The Office for Budget Responsibility (OBR), a UK government agency, has forecast that living standards in the UK will fall 7% over two years, wiping out eight years of growth.

As UK finance minister Jeremy Hunt unveiled his Autumn budget statement, the OBR predicted: “In the UK, CPI inflation is set to peak at a 40-year high of 11 per cent in the current quarter, and the peak would have been a further 2½ percentage points higher without the energy price guarantee (EPG) limiting a typical household’s annualised energy bill to £2,500 this winter and £3,000 next winter.

“Rising prices erode real wages and reduce living standards by 7 per cent in total over the two financial years to 2023-24 (wiping out the previous eight years’ growth), despite over £100 billion of additional government support.

“The squeeze on real incomes, rise in interest rates, and fall in house prices all weigh on consumption and investment, tipping the economy into a recession lasting just over a year from the third quarter of 2022, with a peak-to-trough fall in GDP of 2 per cent.

“Unemployment rises by 505,000 from 3.5 per cent to peak at 4.9 per cent in the third quarter of 2024.”

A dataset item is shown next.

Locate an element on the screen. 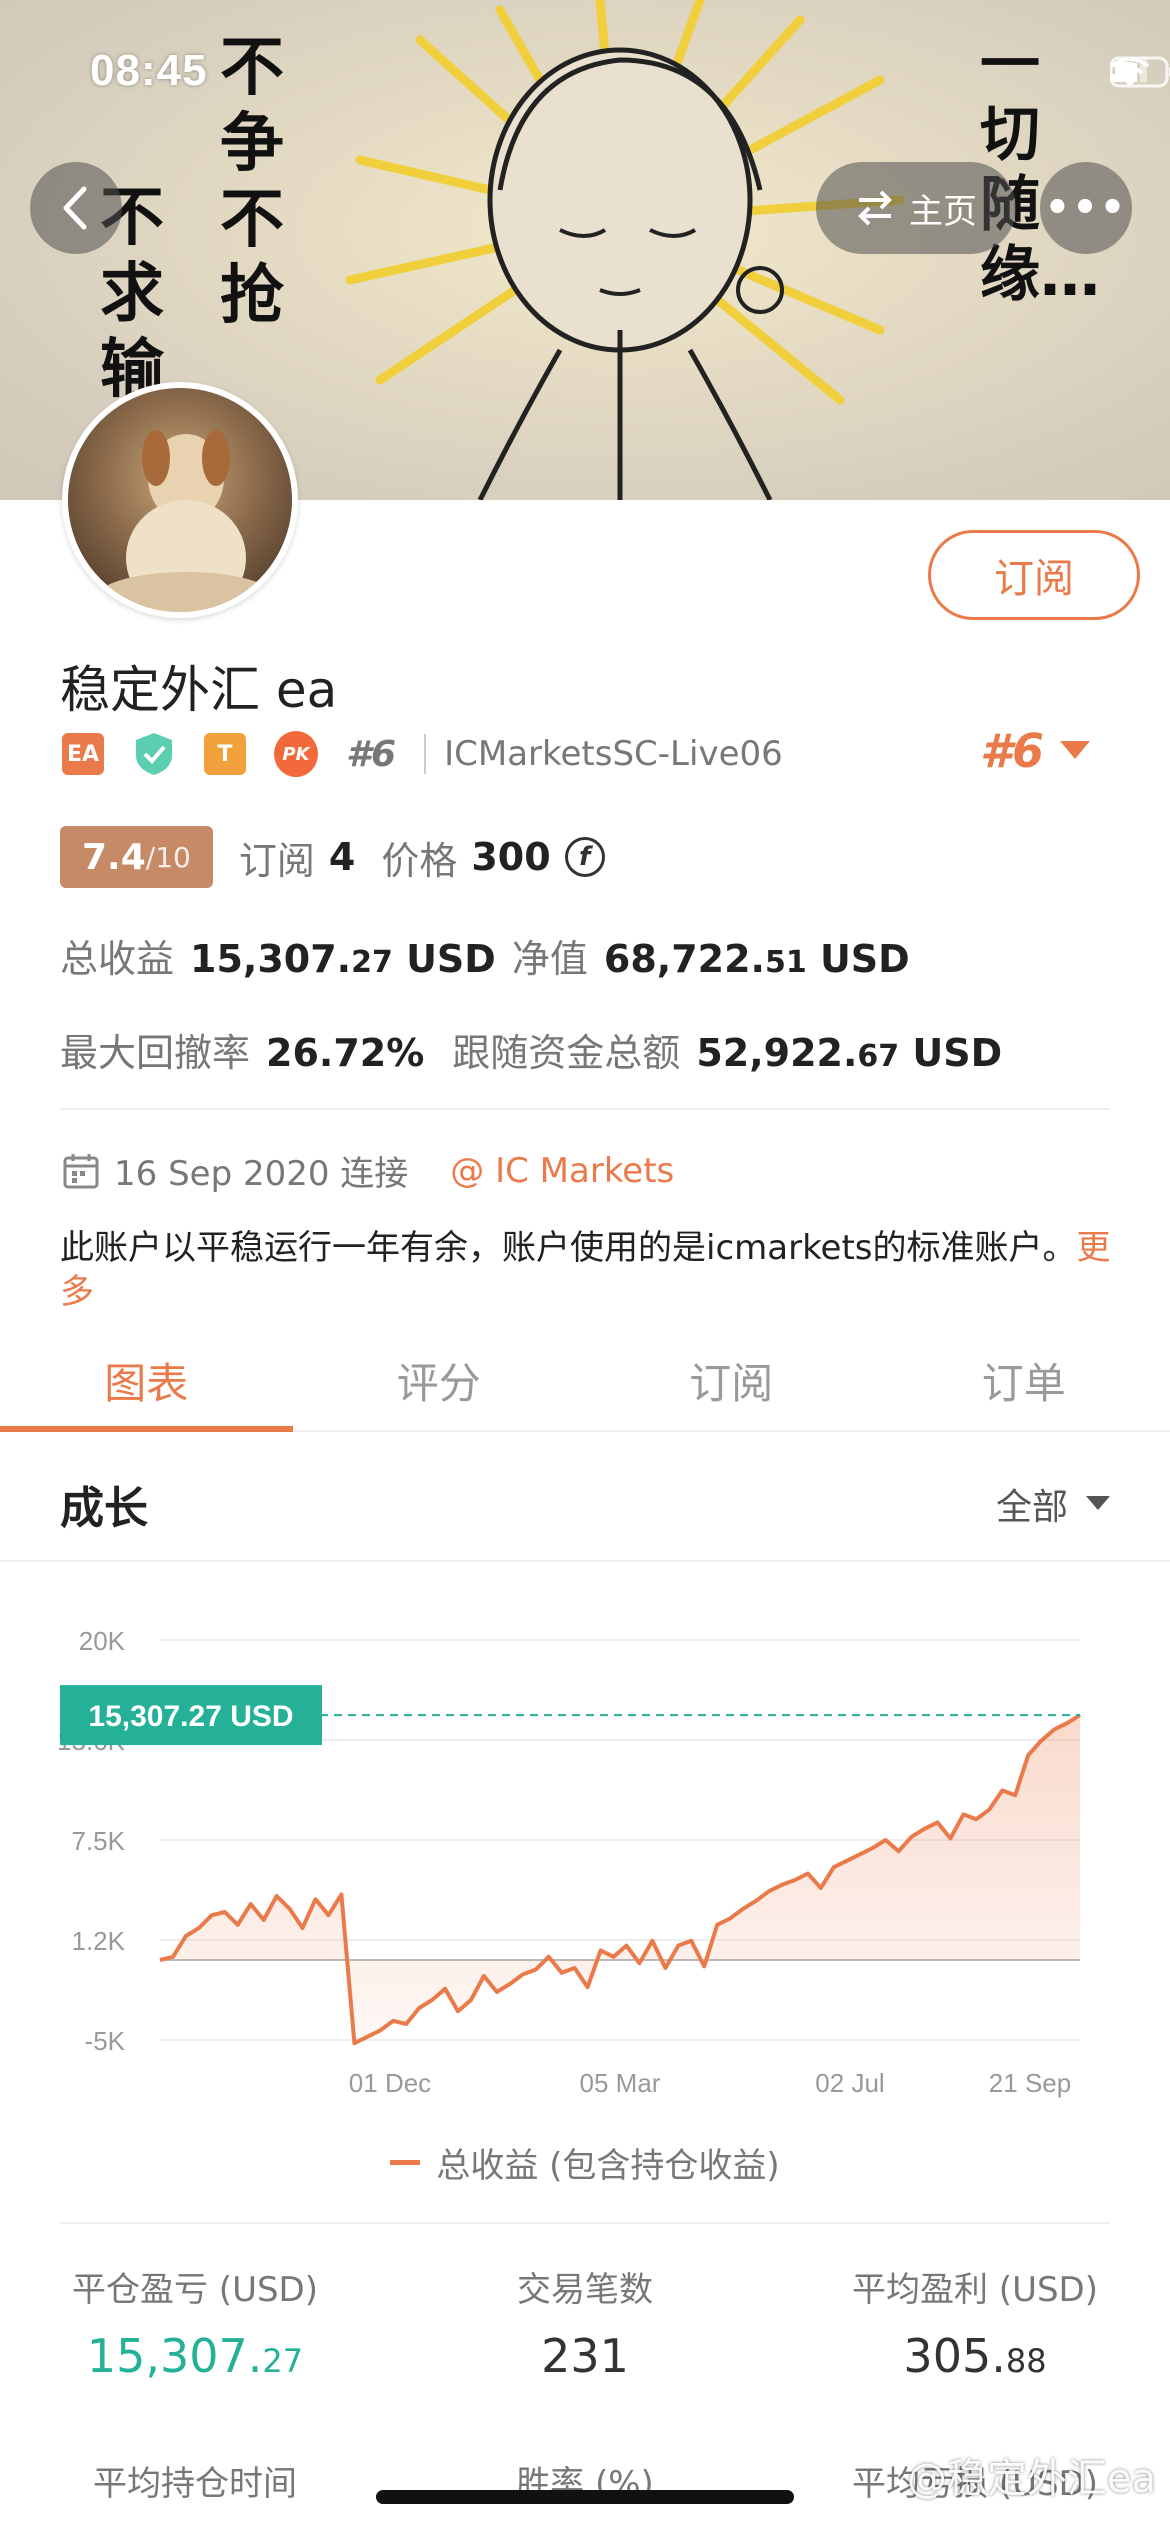 The image size is (1170, 2532). subs-value: 4 is located at coordinates (342, 857).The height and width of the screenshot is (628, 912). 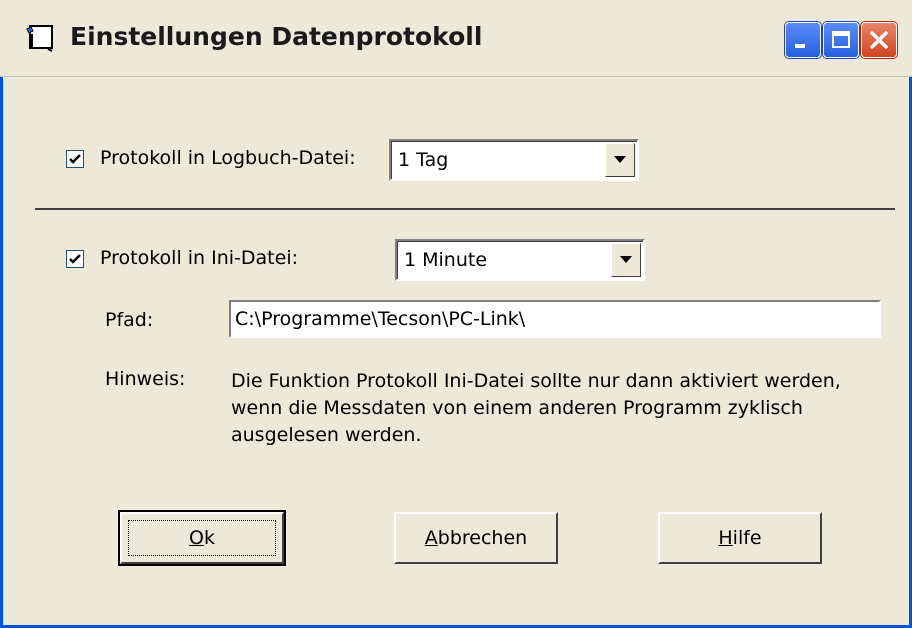 What do you see at coordinates (196, 538) in the screenshot?
I see `ok-mnemonic: O` at bounding box center [196, 538].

The OBR said over £100 billion of additional fiscal support over the next two years will cushion the blow of higher energy prices – but the UK economy will still fall into recession.

“Over the medium term, around £40 billion in tax rises and spending cuts – in roughly equal measure – offsets higher debt interest and welfare costs and gets debt falling as a share of GDP,” predicted the OBR.

“But at 99 per cent of GDP at the forecast horizon, debt is roughly £400 billion higher than forecast in March and interest costs close to historic highs.”

The OBR added: “The medium-term fiscal outlook has materially worsened since our March forecast due to a weaker economy, higher interest rates, and higher inflation …

“Fiscal policy has been characterised by a high degree of uncertainty since March, first increasing and then reducing the medium-term deficit.”